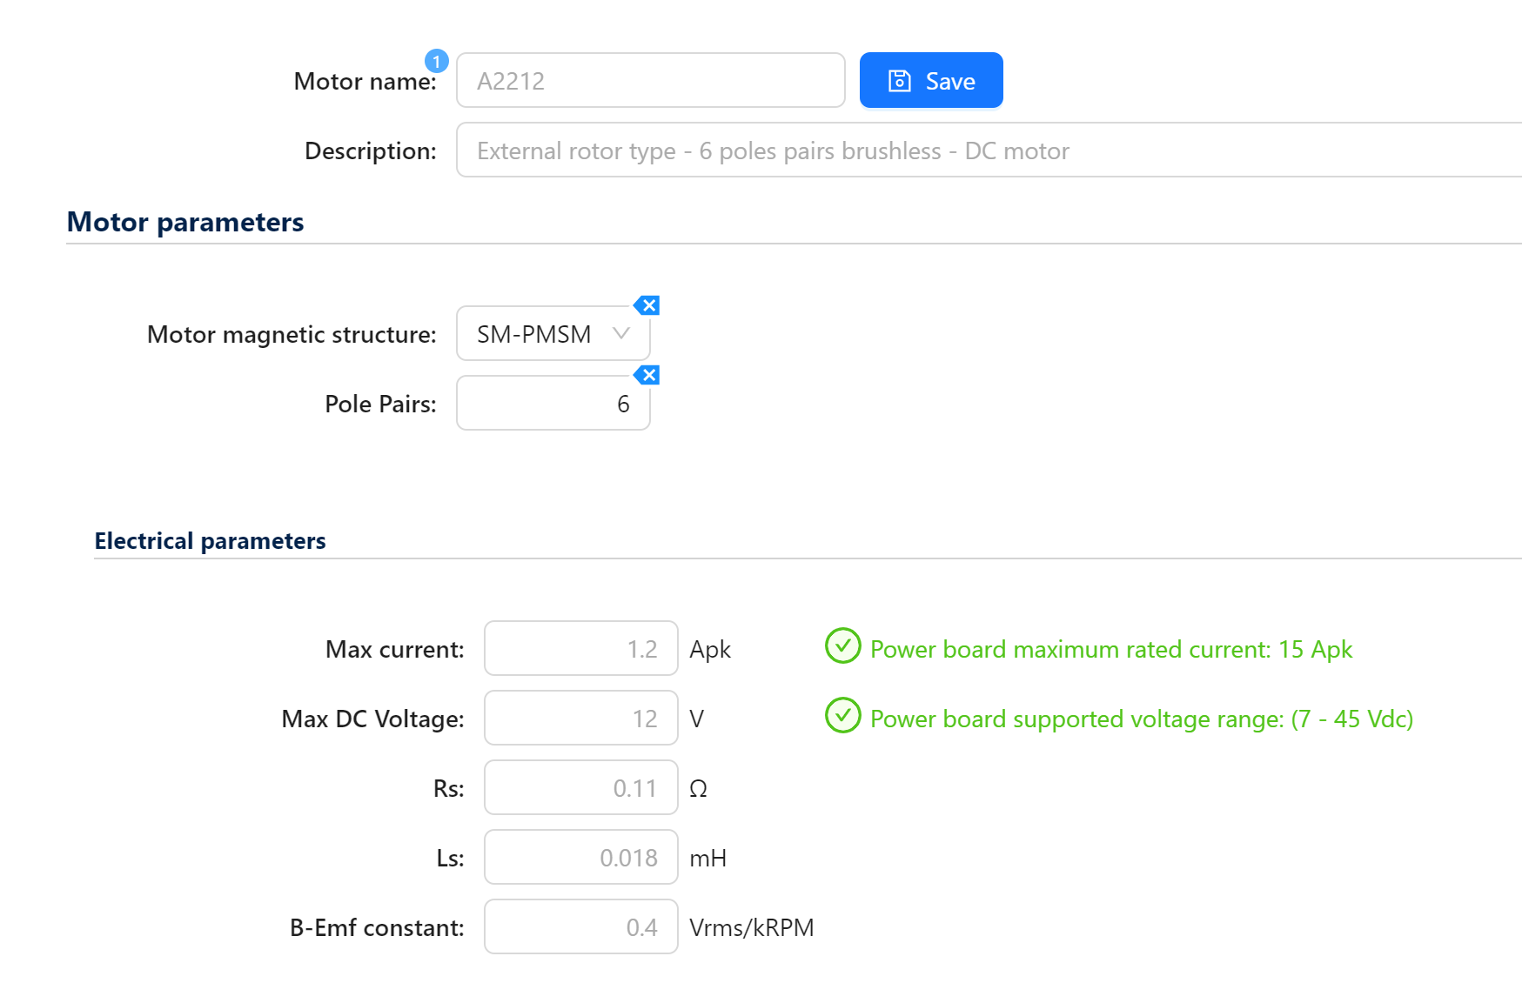Screen dimensions: 1522x983
Task: Click the Rs resistance field
Action: (580, 787)
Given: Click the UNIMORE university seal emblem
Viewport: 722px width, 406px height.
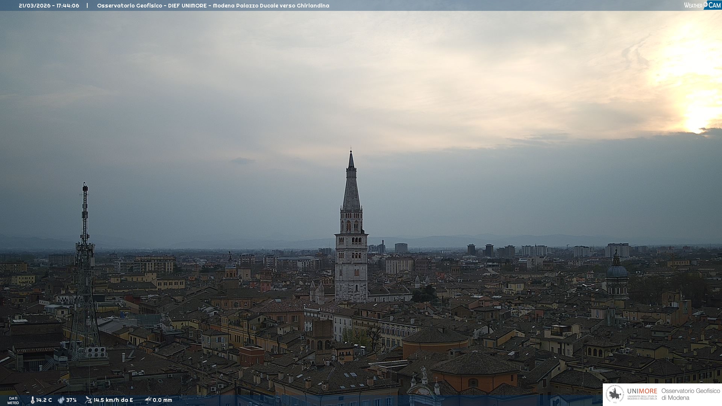Looking at the screenshot, I should click(615, 394).
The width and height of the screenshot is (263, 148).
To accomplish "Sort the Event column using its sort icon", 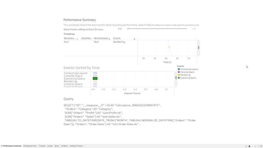I will pyautogui.click(x=135, y=38).
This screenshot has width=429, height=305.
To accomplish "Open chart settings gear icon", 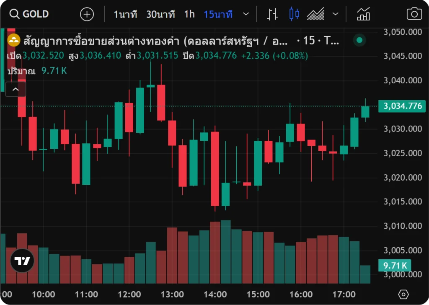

# EXERCISE BRIEF
Reproduce word for word the rows from the line containing "This screenshot has width=429, height=305." through the end of the rows, leaving out the pictures.

# RESPONSE TO THE TASK
This screenshot has width=429, height=305.
To accomplish "Open chart settings gear icon", 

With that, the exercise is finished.